> **EXERCISE DIRECTIONS**
Scan the listing below and copy every line holding "computer".
─── EXCERPTED RECORDS
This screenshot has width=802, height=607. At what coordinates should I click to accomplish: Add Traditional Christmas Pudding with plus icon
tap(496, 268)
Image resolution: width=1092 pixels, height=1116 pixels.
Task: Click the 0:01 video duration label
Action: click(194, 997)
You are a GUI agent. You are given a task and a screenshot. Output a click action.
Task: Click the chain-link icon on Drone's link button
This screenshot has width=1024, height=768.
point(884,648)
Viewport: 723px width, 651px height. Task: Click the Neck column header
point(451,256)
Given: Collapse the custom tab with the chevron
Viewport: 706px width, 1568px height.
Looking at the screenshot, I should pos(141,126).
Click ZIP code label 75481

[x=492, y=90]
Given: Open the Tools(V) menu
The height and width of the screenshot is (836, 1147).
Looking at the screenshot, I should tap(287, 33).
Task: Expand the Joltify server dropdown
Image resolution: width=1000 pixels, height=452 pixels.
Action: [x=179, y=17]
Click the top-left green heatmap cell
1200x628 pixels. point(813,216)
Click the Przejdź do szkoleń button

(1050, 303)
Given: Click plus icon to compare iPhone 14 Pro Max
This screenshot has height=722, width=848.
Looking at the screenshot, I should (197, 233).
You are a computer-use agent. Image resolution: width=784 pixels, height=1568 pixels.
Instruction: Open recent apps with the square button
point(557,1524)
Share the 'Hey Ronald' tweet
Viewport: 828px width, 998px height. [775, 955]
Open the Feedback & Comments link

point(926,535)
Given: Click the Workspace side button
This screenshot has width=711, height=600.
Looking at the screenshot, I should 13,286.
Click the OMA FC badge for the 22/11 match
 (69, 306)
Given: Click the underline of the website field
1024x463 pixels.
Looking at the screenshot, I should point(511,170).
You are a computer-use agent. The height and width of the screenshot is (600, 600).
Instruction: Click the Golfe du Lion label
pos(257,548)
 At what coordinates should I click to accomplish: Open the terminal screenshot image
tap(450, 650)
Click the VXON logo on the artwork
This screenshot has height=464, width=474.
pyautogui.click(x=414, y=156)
──────
> **OUTPUT BELOW**
You are a computer-use agent. Image resolution: width=784 pixels, height=1568 pixels.
You are a computer-use agent. The height and width of the screenshot is (600, 600).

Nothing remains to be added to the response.